CARIBOU, Maine — Her son wouldn’t be alive today if one of the other three men — all presumed dead — whose boat capsized on Square Lake Tuesday had not untangled his leg from the anchor rope, Stephanie Kelley said Thursday.
“Someone saved my boy and I have no way to thank him,” an emotional Kelley said during a telephone interview from her Caribou home Thursday afternoon.
Her son, Charles Guimond, 23, is the only one of the four boaters, all from Fort Fairfield, found alive after he clung for hours to the overturned boat before it drifted to shore where he was spotted by a Maine Warden Service plane at about 5 a.m. Wednesday.
The body of 56-year-old Martin Chambers was recovered from shallow water on the lake’s southeastern shore Wednesday afternoon. The search continued without success as of late Thursday afternoon for his brother Mark Chambers, 51, and Eric Sherwood, 43.
Guimond was recovering from the ordeal at Cary Medical Center in Caribou where he was being treated Thursday for dehydration, high blood pressure and a breakdown of muscle tissue, according to his mother.
The four men had left the Chambers’ camp on Square Lake at about 3:30 p.m. Tuesday and planned to fish the thoroughfare between Square Lake and Eagle Lake when the 12-foot boat started to take on water as high winds caused swells of four to five feet, according to wardens.
Kelley said her son told her the boat started taking on water about 10 minutes after they left shore and that it capsized not long after while being pummeled by high waves.
Guimond told his mother that his foot became entangled in the anchor rope as the boat was taking on water and that Sherwood unraveled it, freeing Guimond just as the boat flipped over. Kelley added that Sherwood also offered life-saving advice to Guimond as the men were clinging to the boat in the cold and choppy water.
“He told him, ‘Buddy, whatever you do, don’t let go of the boat.’”
Each of the four men clung to the boat as long as he could, until eventually Guimond was alone.
“He said he kept screaming and screaming but nobody heard him,” Kelley said.
Guimond’s girlfriend, Afton Brinkmeier, became concerned when the men failed to arrive for a dinner she had prepared for them back at the camp. By midnight, Brinkmeier began knocking on other camp doors in the area in an unsuccessful attempt to find help. After a while, she discovered that Guimond had left his keys in the ignition of his truck, and she drove to Caribou where she contacted the Maine Warden Service at about 2 a.m.

####################

> _Activity_
Answer these from the news report above:
(a) How long after leaving shore did the boat start taking on water, according to Kelley?
(b) Who untangled Guimond's foot from the anchor rope?
(c) At about what time did Afton Brinkmeier contact the Maine Warden Service?

####################

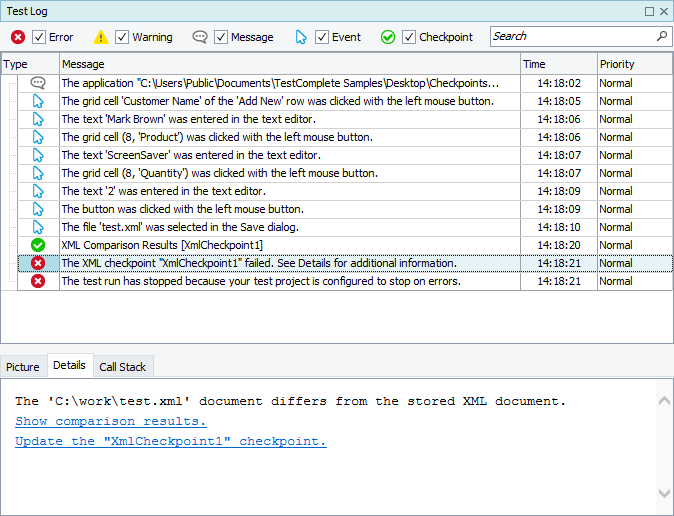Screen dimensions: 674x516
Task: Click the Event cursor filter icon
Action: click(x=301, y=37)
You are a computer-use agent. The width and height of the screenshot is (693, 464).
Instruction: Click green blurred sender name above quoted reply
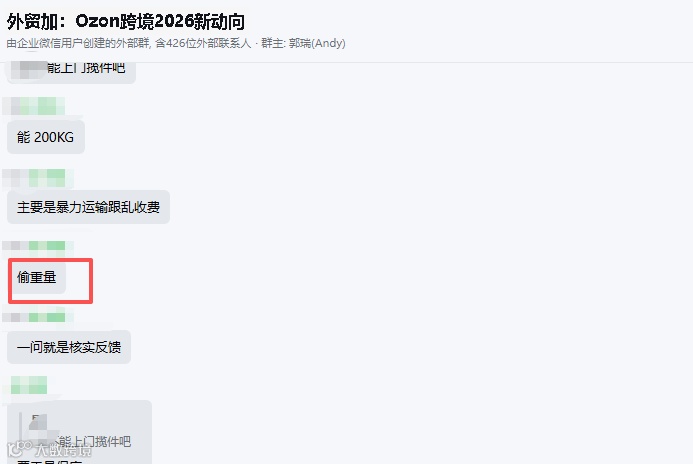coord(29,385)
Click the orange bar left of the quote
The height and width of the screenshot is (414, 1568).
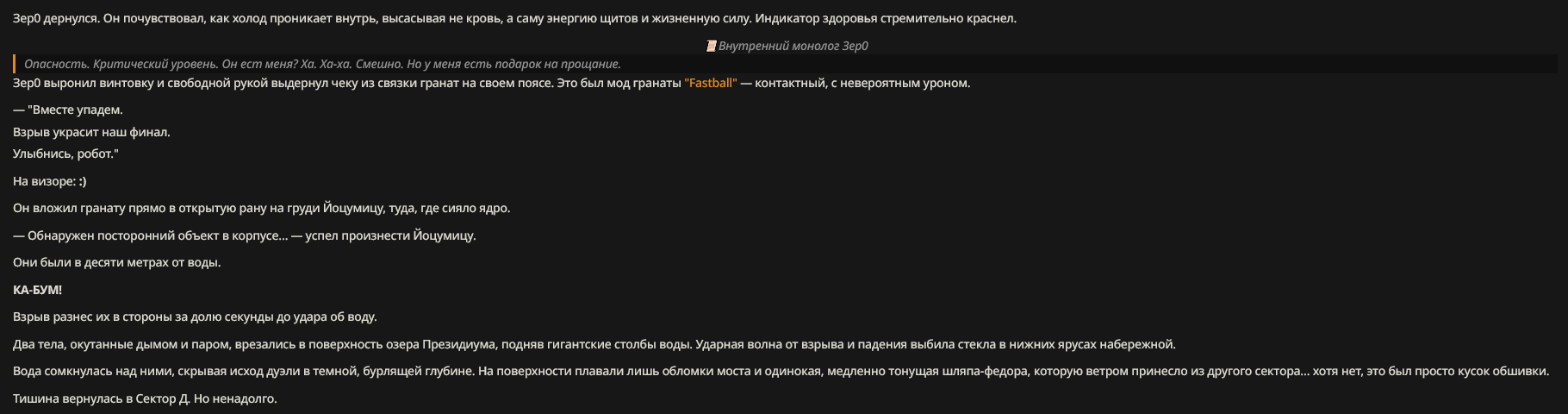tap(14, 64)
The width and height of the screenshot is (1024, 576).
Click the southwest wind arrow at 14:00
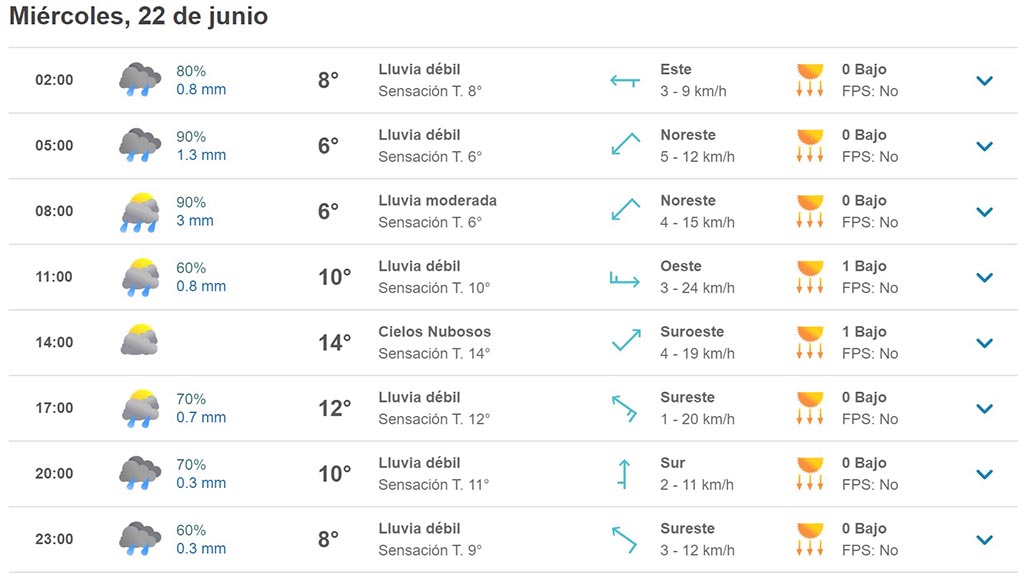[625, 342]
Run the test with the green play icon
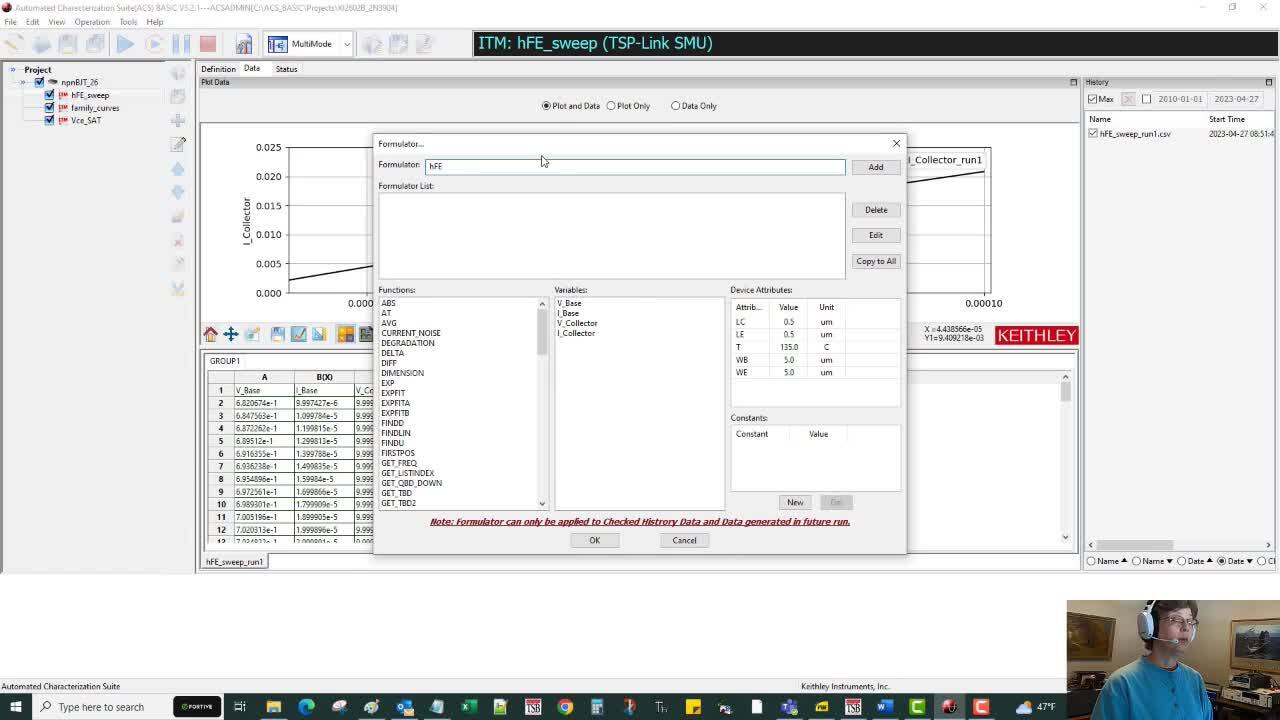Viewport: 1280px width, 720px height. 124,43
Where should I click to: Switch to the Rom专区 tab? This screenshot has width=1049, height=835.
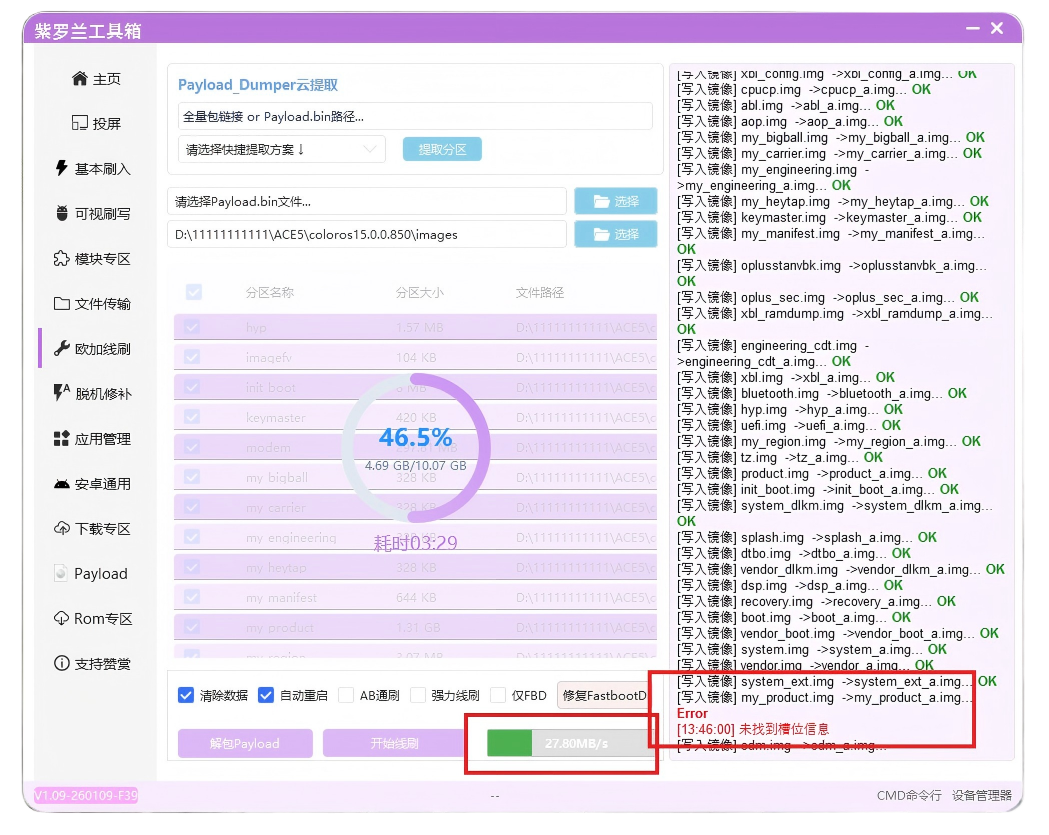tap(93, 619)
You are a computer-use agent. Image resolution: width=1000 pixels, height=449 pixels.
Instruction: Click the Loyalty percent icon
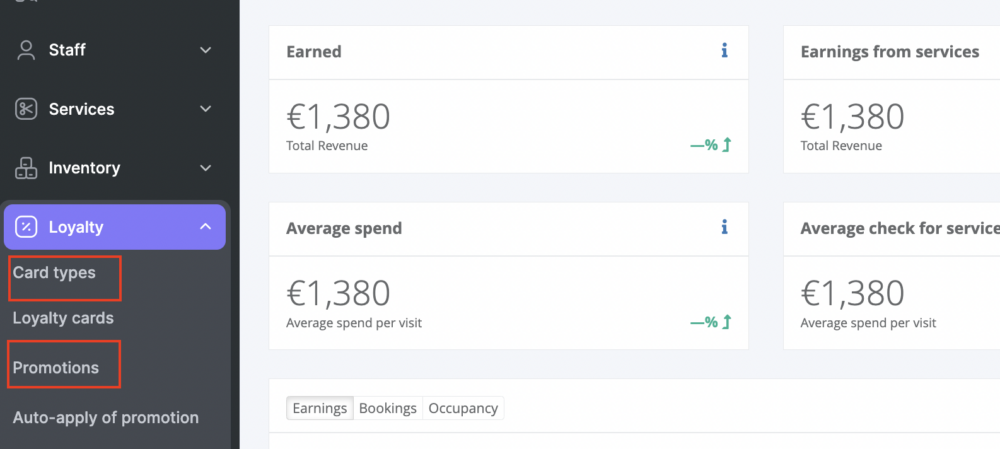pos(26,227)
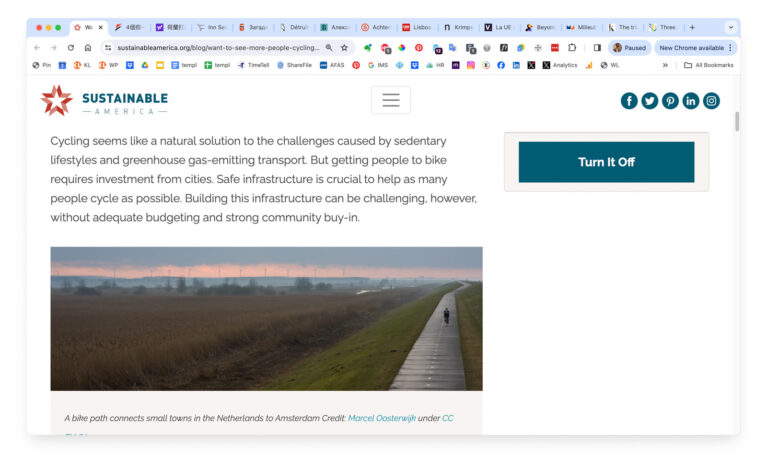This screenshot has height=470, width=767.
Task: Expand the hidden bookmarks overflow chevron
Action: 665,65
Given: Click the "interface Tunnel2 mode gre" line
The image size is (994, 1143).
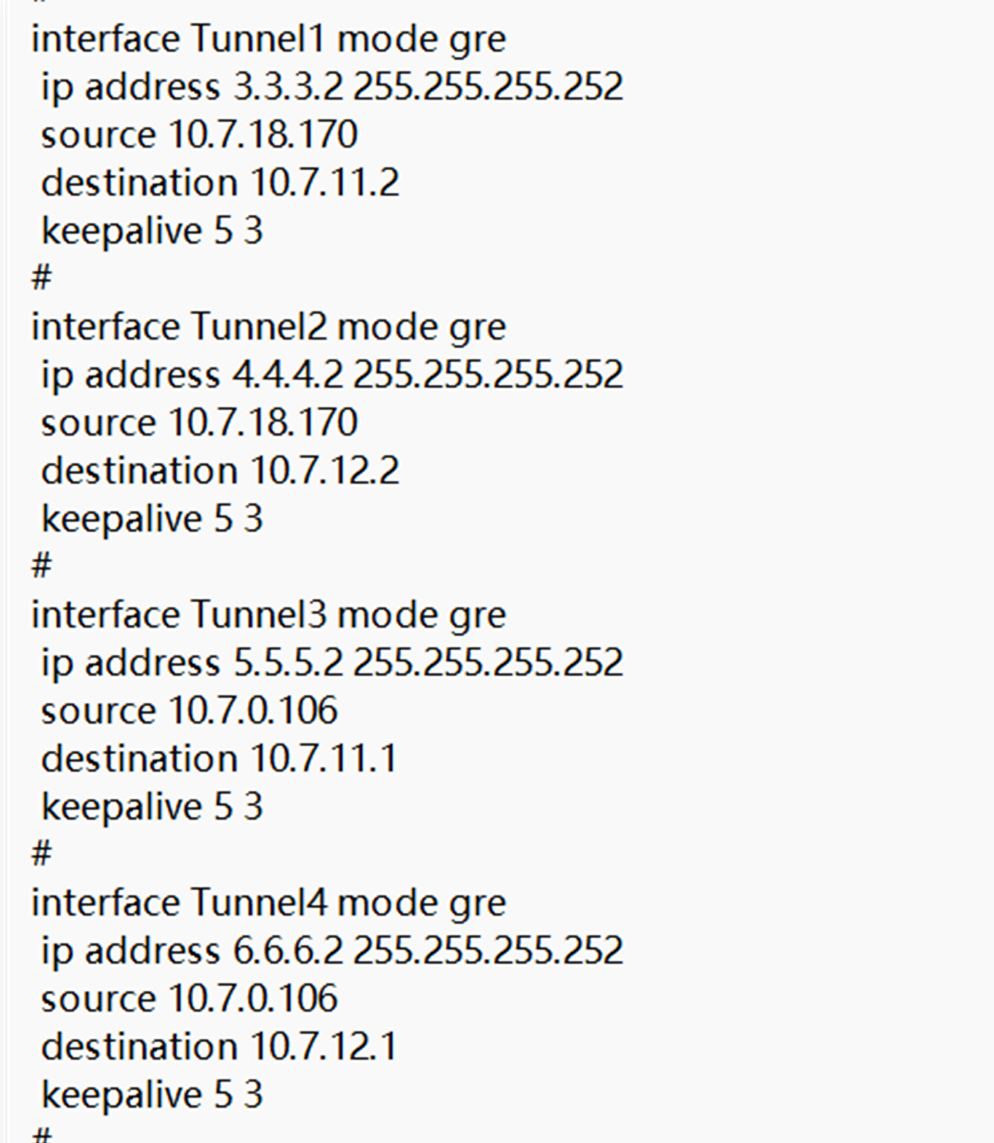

####################

> _Answer area_
(a) About 10 minutes.
(b) Eric Sherwood.
(c) About 2 a.m.